Телефонистка. Я повесил трубку. Мне не хотелось, чтобы мой разговор шел через телефонную станцию «Братства». У меня возникло желание оказаться подальше от него, и как можно быстрее.
Такси меня все еще ждало. И снег все еще продолжался.
Пока такси отъезжало, из дверей здания профсоюза грузоперевозчиков вышел Сэнд. Он шел торопливо, короткие ноги двигались словно поршни, голова опущена. Он даже не заметил такси, выбрался на тротуар и повернул направо.
Я велел шоферу следовать за ним. Сэнд прошел пешком пару кварталов, подошел к платной телефонной будке за гаражом и набрал номер. Он разговаривал около минуты, потом резко повесил трубку и снова отправился к зданию профсоюза грузоперевозчиков. Это мне показалось несколько странным. Я сказал шоферу, куда теперь ехать.
Дом, где жил Дерлет, находился в нескольких кварталах от штаб-квартиры профсоюза грузоперевозчиков. Я одолел три лестничных пролета и принялся искать нужную мне квартиру.
Наконец я ее отыскал.
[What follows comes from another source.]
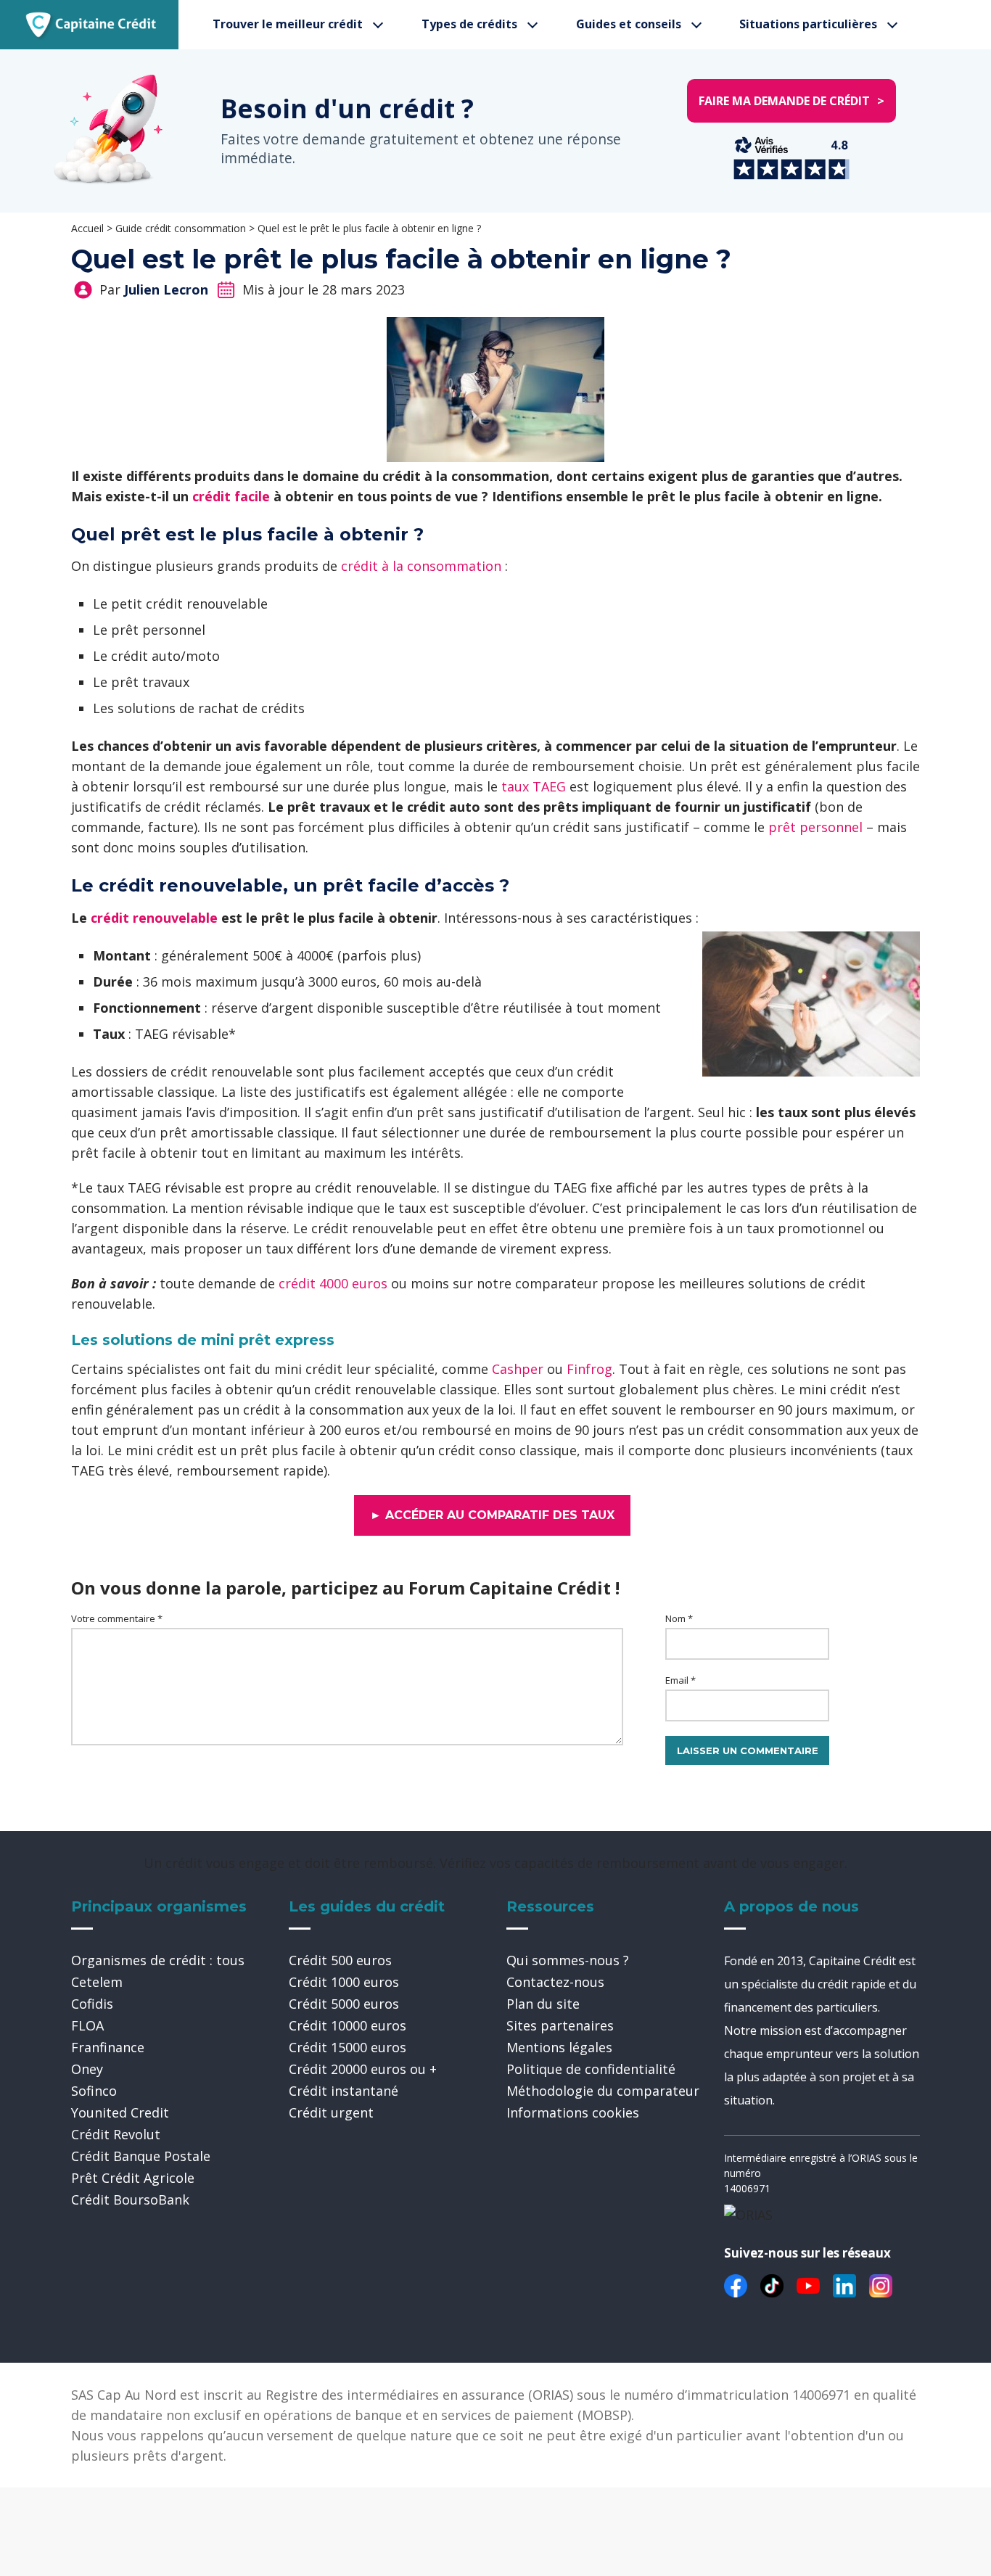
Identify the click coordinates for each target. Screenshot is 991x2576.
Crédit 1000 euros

И был немало удивлен, обнаружив сидящего перед дверью полицейского в форме.
Я предъявил ему свое удостоверение и осведомился, почему квартира охраняется.
Охранник, ознакомившись с моим документом, вернул мне его и сказал:
— Хартселльская комиссия охраняет мисс Дерлет в связи со свидетельскими показаниями, которые ей предстоит дать на следующей неделе.
— Свидетельские показания? И в чью же пользу?
— Она намерена свидетельствовать в пользу Хартселльской комиссии.
Отлично. Значит, мы с Хоуп Дерлет по одну сторону баррикад. После бесед с мерзавцами из штаб-квартиры «Братства» я испытал огромное облегчение.
— Ничего, если я переброшусь с ней парой словечек?
— Можете позвонить и спросить у нее самой.
Я позвонил. Мгновение спустя я услышал за дверью быстрые, легкие шаги. Дверь распахнулась. И я внезапно забыл о снеге на улице и пожалел, что не прихватил с собой еще один костюм, чтобы иметь возможность переодеться. Я был весьма огорчен своим внешним видом.
Передо мной стояла темноглазая брюнетка, чрезвычайно привлекательная.
Фигурка у нее — лучше не бывает, одета в бледно-голубую блузку, темно-синюю юбку, капроновые чулки и синие туфли на высоком каблуке. Похоже, ей нравится синий цвет. И мне он тоже начинал нравиться. Улыбка у нее приятная, и, когда она улыбалась, губы не теряли красивых очертаний. И тело у нее на редкость гибкое, что было отчетливо видно, когда она двигалась.
Девушка улыбалась, открывая дверь. Но как только увидела меня, улыбка мгновенно исчезла с ее лица. Видимо, она надеялась увидеть кого-то другого.
Я широко улыбнулся, воскликнув:
— Как мне повезло!
— Неужели? — холодно ответила она.
— Еще бы! Ведь я нашел вас. А мне было известно только одно — что Хоуп Дерлет дома. Вы, я надеюсь, и есть Хоуп?
Она снова улыбнулась, и губы ее красиво изогнулись.
— Да, я.
Мне нравилась ее улыбка. Как и все остальное у этой милашки.